* **INSTRUCTIONS TO FOLLOW**
Reproduce the items verbatim, starting at the line that contains "Where should I click to: Select the 回收站" and continuing up to and including the line that contains "1528x1146 pixels. [583, 956]".

━━ DATASET ENTRIES

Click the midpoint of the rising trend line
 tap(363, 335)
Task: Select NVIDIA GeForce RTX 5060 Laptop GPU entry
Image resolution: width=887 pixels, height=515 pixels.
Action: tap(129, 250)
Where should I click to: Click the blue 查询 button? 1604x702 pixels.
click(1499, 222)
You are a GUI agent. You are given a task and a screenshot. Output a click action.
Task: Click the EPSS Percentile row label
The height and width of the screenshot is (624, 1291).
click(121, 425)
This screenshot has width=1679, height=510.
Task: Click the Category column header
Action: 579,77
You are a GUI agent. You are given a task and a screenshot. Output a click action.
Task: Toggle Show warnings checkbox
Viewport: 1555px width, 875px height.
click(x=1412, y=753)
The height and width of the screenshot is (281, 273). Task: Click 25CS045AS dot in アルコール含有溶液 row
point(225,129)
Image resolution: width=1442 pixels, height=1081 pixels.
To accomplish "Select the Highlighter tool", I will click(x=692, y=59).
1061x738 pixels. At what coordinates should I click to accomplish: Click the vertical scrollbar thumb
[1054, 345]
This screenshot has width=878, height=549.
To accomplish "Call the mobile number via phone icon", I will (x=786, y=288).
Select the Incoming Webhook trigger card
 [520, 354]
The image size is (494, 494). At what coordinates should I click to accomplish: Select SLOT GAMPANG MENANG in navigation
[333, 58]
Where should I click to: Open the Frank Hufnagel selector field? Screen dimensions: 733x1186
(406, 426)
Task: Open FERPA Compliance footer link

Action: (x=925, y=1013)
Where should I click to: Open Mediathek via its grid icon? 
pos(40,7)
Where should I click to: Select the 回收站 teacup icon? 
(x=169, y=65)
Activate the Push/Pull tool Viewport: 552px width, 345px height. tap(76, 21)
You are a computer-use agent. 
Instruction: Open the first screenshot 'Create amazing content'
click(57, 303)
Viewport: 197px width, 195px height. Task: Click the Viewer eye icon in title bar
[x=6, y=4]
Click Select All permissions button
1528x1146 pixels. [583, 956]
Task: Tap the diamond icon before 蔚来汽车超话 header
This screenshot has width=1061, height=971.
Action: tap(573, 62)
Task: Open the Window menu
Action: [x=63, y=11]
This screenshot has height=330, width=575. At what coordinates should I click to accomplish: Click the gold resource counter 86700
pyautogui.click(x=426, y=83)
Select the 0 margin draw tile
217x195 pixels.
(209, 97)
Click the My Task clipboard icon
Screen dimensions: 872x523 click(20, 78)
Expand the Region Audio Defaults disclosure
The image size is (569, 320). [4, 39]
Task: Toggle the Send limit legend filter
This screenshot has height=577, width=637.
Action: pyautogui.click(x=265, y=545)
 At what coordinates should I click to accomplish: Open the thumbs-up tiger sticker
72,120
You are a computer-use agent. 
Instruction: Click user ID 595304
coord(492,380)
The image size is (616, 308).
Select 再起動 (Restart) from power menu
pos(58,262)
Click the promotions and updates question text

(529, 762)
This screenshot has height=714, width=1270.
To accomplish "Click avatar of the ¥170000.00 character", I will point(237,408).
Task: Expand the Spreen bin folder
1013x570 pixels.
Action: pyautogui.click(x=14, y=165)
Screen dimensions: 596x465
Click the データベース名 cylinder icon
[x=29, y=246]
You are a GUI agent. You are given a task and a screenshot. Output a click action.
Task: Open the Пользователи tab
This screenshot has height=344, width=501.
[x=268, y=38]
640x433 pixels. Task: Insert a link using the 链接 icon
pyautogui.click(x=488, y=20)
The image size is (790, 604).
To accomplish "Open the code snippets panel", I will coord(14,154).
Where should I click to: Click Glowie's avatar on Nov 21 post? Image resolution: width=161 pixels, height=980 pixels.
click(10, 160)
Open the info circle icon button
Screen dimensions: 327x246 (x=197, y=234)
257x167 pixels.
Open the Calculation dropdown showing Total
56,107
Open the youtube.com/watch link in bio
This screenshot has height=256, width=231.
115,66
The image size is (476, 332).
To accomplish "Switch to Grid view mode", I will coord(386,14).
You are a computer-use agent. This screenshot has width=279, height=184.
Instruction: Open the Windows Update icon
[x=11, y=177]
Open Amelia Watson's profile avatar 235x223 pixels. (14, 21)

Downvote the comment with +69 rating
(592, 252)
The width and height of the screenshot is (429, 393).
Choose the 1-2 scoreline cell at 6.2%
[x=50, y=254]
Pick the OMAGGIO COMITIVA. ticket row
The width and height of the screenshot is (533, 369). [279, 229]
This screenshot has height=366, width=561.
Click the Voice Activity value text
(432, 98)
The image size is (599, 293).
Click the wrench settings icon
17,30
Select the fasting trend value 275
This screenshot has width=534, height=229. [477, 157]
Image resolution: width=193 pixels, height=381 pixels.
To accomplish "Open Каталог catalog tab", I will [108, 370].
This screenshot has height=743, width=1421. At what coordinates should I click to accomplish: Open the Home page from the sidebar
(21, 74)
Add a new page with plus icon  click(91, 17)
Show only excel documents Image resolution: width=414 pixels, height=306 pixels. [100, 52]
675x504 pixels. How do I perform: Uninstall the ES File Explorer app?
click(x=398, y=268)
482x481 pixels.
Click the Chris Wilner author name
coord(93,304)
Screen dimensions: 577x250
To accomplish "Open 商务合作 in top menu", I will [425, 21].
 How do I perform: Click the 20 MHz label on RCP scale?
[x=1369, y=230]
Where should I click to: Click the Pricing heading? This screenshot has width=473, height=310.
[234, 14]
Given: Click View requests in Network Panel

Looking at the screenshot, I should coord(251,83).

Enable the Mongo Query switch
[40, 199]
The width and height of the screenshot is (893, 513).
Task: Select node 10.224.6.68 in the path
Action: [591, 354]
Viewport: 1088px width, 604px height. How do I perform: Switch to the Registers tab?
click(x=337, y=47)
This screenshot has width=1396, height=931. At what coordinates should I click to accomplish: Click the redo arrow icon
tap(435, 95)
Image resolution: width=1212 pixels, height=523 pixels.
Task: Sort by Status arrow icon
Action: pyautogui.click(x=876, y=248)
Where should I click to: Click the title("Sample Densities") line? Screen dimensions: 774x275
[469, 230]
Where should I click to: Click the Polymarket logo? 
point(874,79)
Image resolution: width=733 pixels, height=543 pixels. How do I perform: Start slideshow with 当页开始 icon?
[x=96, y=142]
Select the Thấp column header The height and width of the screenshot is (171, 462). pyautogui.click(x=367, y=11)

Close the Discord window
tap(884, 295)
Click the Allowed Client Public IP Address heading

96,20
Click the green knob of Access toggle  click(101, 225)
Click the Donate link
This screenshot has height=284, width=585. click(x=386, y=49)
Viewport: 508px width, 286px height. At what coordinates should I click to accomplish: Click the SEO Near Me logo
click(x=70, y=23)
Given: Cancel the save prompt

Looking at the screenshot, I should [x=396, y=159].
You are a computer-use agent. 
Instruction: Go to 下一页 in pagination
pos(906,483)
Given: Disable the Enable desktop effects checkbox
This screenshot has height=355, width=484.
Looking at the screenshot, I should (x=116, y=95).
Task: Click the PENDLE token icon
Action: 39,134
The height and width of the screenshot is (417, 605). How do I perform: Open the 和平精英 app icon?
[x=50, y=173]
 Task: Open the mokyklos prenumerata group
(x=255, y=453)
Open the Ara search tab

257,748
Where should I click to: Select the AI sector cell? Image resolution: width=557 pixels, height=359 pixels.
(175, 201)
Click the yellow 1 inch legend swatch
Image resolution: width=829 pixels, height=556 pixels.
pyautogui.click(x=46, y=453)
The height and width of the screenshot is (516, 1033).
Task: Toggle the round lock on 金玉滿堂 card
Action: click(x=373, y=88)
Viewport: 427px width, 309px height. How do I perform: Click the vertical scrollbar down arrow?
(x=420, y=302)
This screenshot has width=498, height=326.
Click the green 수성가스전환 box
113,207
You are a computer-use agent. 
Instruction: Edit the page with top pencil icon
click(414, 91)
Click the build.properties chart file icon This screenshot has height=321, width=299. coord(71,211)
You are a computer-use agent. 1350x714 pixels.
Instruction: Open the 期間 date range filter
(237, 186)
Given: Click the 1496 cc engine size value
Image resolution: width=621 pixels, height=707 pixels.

━━━━

* **WORKED ANSWER**
Where should I click to: Select the 回收站 teacup icon? 
(x=169, y=65)
Activate the Push/Pull tool Viewport: 552px width, 345px height. tap(76, 21)
You are a computer-use agent. 
Instruction: Open the first screenshot 'Create amazing content'
click(57, 303)
Viewport: 197px width, 195px height. Task: Click the Viewer eye icon in title bar
[x=6, y=4]
Click Select All permissions button
1528x1146 pixels. [583, 956]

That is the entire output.